Für die Evaluation eines derartigen Therapiesystems ist erforderlich: 

  • ein fundierter Brückenschlag zwischen dem wissenschaftlichen Gedankengebäude der herkömmlichen Naturwissenschaft und dem der Anthroposophischen Medizin (siehe 6. Basisforschung in Wissenschaft und Philosophie)
  • die Entwicklung der Methodologie des Einzelfall-Kausalerkennens (siehe den obigen Abschnitt zur ärztlichen Expertise).
  • die Entwicklung eines Methodenspektrums der klinischen Forschung, das von der Globalevaluation des gesamten Systems über exemplarische oder repräsentative Evaluationen von standardisierten Einzeltherapien bis zu Evaluationen an Einzelpatienten reicht, und das dabei das Methodologische Spektrum vom randomised controlled trial (RCT) bis zum therapeutic causality report (TCR) umspannt. Nötig ist eine integrative Evaluation unter Einbezug verschiedenster klinischer Forschungsmethoden (1-3): 
  1. Kienle GS, Ben-Arye E, Berger B, Cuadrado Nahum C, Falkenberg T, Gabor K, Kiene H, Martin D, Wolf U, Szöke H: Contributing to global health – development of a consensus-based whole systems research strategy for anthroposophic medicine. Evidence-Based Complementary and Alternative Medicine, Volume 2019, Article ID 3706143, DOI: 10.1155/2019/3706143
  2. Kienle GS, Hamre HJ, Kiene H. Integrative evaluation of whole medical system and person-centered care. P 23-4. In: Kienle GS, Hamre HJ, Kiene H, Ostermann T, Anderle L, Naussner N, Schuster R. Methodological aspects of integrative and person-oriented health care evaluation. Complement Med Res 2017;24(suppl 1):23–8. DOI: 10.1159/000460511  
  3. Kienle GS, Albonico H-U, Fischer L, Frei-Erb M, Hamre HJ, Heusser P, Matthiessen PF, Renfer A, Kiene H. Complementary therapy systems and their integrative evaluation.

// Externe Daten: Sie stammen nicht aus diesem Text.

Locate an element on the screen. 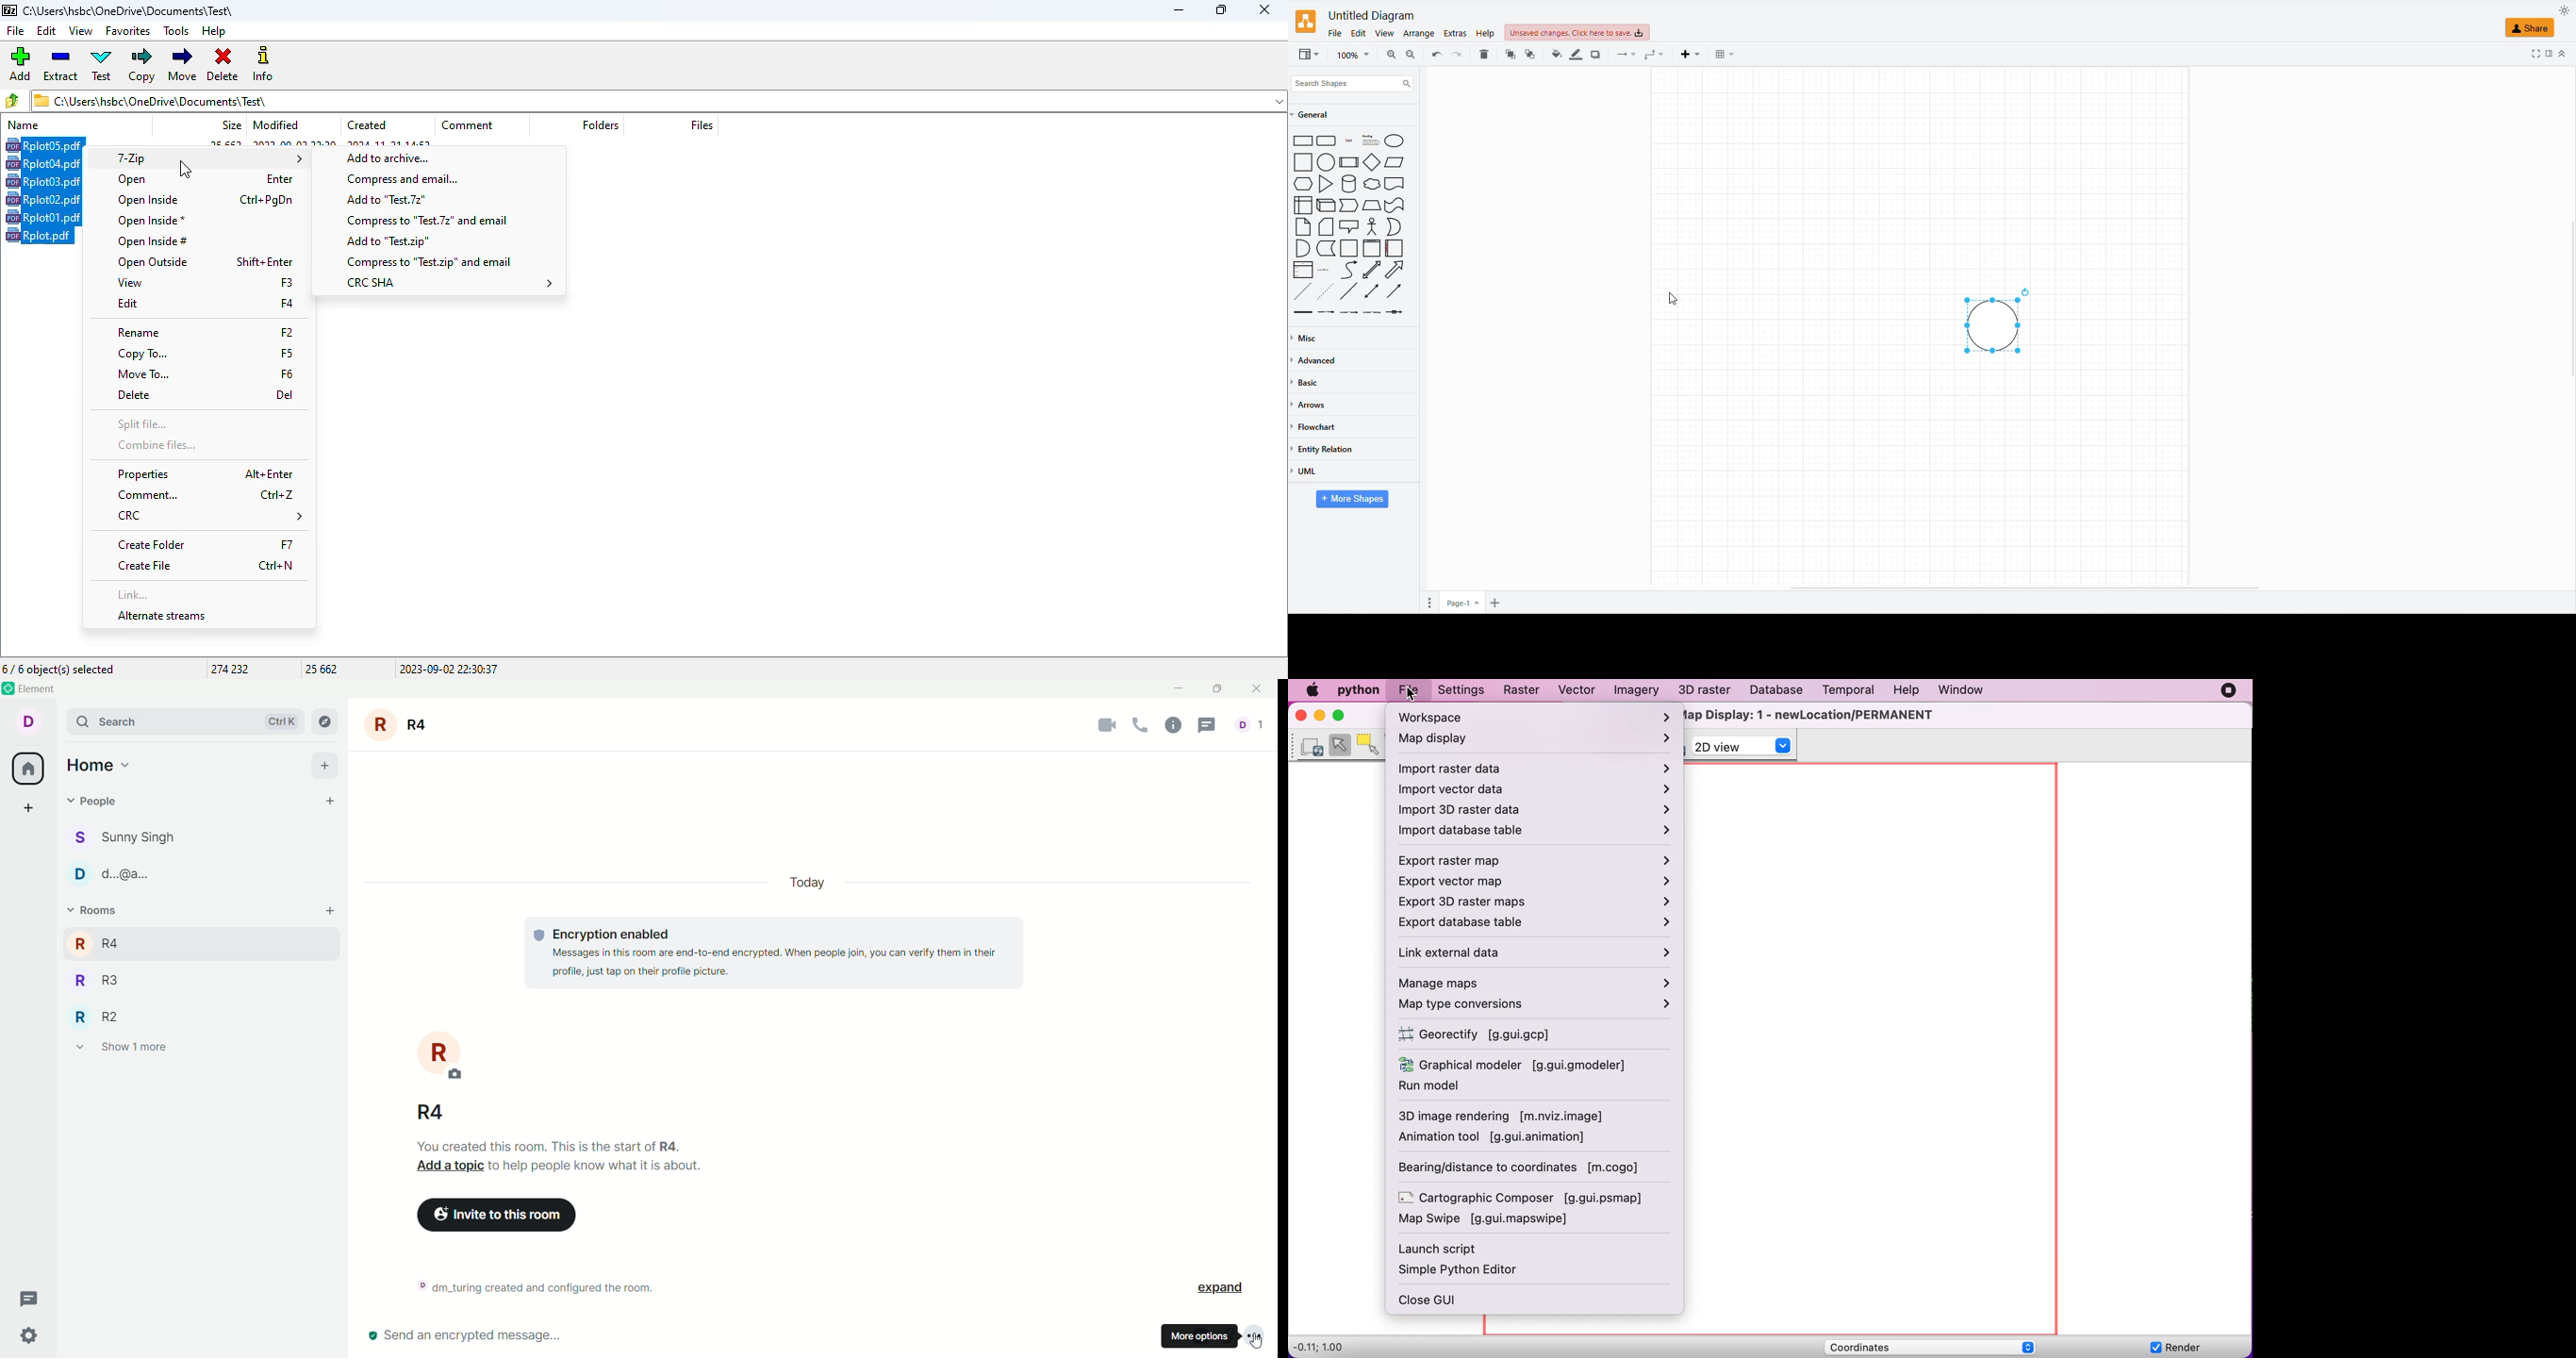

Explore: The Journal of Science and Healing 2011;7(3):175-87. Abstract (PubMed)   Volltext (PDF)   Volltext (HTML)

Im IFAEMM wurden methodologische Entwicklungsbeiträge zu all diesen Punkten der Gesamtevaluation geleistet. Dies wird in den folgenden Kapiteln an konkreten Evaluationsbeispielen dargestellt.